Negara-negara besar telah menjadikan softpower sebagai salah satu instrumen diplomasi yang sangat penting untuk memainkan pengaruhnya dalam politik internasional. Softpower adalah kemampuan mempengaruhi negara-negara lain melalui penggunaan sumber-sumber power yang bersifat non-coersive. Jika hardpower mengandalkan kekuatan militer, ekonomi ataupun sumber-sumber lain yang sifatnya paksaan, softpower mengedepankan daya tarik positif dan persuasi untuk mewujudkan tujuan-tujuan kebijakan luar negeri. Daya tarik budaya, musik, film dan drama, makanan, fashion merupakan contoh-contoh sumber-sumber softpower yang telah digunakan negara-negara seperti Amerika Serikat, Italia dan Prancis di Eropa, dan China, Jepang, Korea Selatan di Asia.
Untuk semakin memperkaya pemahaman terkait dengan soft power, Parahyangan Center for International Studies (PACIS) bekerja sama dengan Institute Francais Indonesia menyelenggarakan kuliah tamu dengan menghadirkan Frédéric Martel pada tanggal 4 November 2024. Frédéric adalah seorang jurnalis dan penulis dari Prancis yang telah menulis sejumlah buku, di antaranya adalah The Pink and the Black, Homosexuals in France since 1968 (1996), Mainstream (2010) dan In the Closet of the Vatican (2019).
Kuliah tamu dibuka oleh Yulius P Hermawan, ketua PACIS Unpar yang menyambut baik kerjasama dengan IFI dalam mendatangkan jurnalis dan penulis buku yang sangat populer di Prancis. Kuliah tamu memperkaya pengetahuan mahasiswa tentang praktik real diplomasi dalam hubungan internasional dari praktisi yang terpercaya.

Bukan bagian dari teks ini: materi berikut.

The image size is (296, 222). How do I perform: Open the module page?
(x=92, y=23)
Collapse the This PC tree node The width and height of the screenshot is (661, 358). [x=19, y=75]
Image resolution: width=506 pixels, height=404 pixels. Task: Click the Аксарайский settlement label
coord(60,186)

Direktur IFI, Cristophe Dreyer menyampaikan apresiasi dan dukungan untuk kegiatan bersama antara Unpar dan IFI. Direktur IFI tersebut selanjutnya memberikan paparan tentang program-program IFI di Indonesia, termasuk kursus Bahasa Prancis dan kegiatan-kegiatan kultural. Ibu Cinta, perwakilan IFI yang menangani program kerjasama antar kampus, mempresentasikan kesempatan belajar di universitas-universitas Prancis bagi mahasiswa-mahasiswi Unpar.
Talkshow dipandu oleh Meyta Saraswati Putri, dosen pengajar di program studi Hubungan Internasional Unpar. Dalam paparannya, Friedrich menyampaikan bagaimana negara-negara di Amerika, Eropa dan Asia telah memanfaatkan softpower dalam hubungan internasional. Jurnalis Prancis tersebut menunjukkan bahwa telah terjadi persaingan antar negara-negara major power dengan memanfaatkan softpower yang dimilikinya.

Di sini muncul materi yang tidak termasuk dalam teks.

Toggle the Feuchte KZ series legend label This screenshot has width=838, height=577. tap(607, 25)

Amerika Serikat merupakan negara yang sangat aktif dalam menggunakan soft power melalui dunia hiburan seperti film dan musik, tetapi juga melalui buku-buku dan bahasa, serta media-media kultural lainnya. Pemerintah memainkan peran penting untuk mendorong perkembangan industry softpower yang menghasilkan banyak keuntungan ekonomi tetapi juga mengubah cara pandang tentang Amerika Serikat. Negara yang menjadi miniatur dunia tersebut memainkan pengaruh penting melalui globalisasi dan temuan-temuan baru di bidang internet dan Artificial Intelligence.
China memanfaatkan softpower melalui kultur, makanan dan film yang menampilkan budaya China. Secara umum China lebih ketat dalam menggunakan softpower karena warisan dari nenek moyang, sementara AS dan negara-negara Eropa lebih terbuka. Dari Asia, Korea memperkenalkan K-Pop dan Drama Korea, sementara Jepang dengan J-Pop dan animasi. Softpower telah memberikan ruang bagi China, Korea dan Jepang untuk memainkan pengaruhnya di politik internasional, sebagaimana juga yang telah dilakukan oleh Amerika Serikat.

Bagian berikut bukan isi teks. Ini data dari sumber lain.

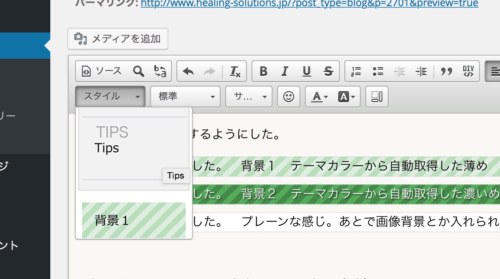Insert a numbered list
The height and width of the screenshot is (279, 500).
pyautogui.click(x=356, y=71)
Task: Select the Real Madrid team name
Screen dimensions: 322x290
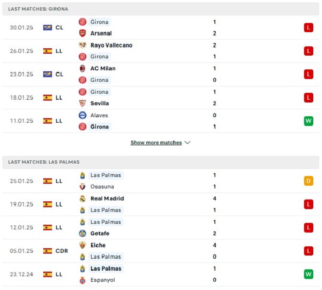Action: tap(107, 199)
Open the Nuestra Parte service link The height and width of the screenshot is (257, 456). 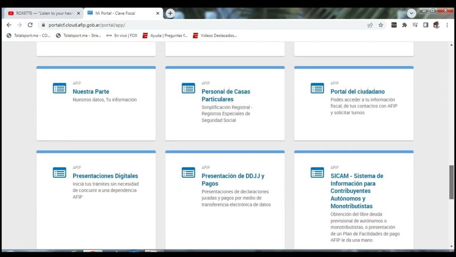click(x=91, y=91)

Italia dan Prancis merupakan contoh-contoh negara di Eropa yang telah memanfaatkan softpowernya dalam hubungan internasional melalui budaya, makanan dan ilmu pengetahuan dan filsafat. Sumber-sumber softpower ini telah menjadi daya tarik tersendiri bagi masyarakat dunia untuk mengunjungi kedua negara Eropa tersebut.
Friedrich juga menyoroti pergeseran penting baru yang dibawa oleh inovasi teknologi, khususnya internet dan digitalisasi. Pertama adalah mega shift di mana program TV dengan mudah diakses oleh siapapun di penjuru dunia; Kedua adalah feature shift dimana platform media sosial mempromosikan berbagai konten yang lebih powerfull dari berbagai negara melalui algorithm; yang ketiga adalah the acceleration shift yang difasilitasi oleh berbagai media yang lebih powerful dan cepat diakses; dan keempat adalah the AI shift yang semakin memfasilitasi inovasi-inovasi baru dalam konten yang dapat disebarluaskan dengan sangat cepat.
Dunia menjadi borderless karena konten bisa menembus setiap batas-batas teritori negara, sekalipun kita masih dapat mengenali frontiers dalam dunia digital. Softpower mendorong setiap orang untuk berpikir terbuka dan siap beradaptasi supaya dapat bertumbuh seiring perkembangan teknologi dan globalisasi.

Kuliah tamu dihadiri lebih dari 153 mahasiswa HI Unpar baik secara daring maupun luring, dan beberapa dosen HI Unpar, serta perwakilan dari Kedubes Prancis untuk Indonesia dan IFI Bandung.
Kegiatan tersebut dilanjutkan dengan diskusi terbatas tentang peran Indonesia dalam forum-forum internasional seperti G20, BRICS dan Gerakan Non Blok, pengaruh Islam dalam kebijakan luar negeri Indonesia dan pembangunan ekonomi, serta rencana perpindahan Ibukota Negara ke Ibukota Nusantara.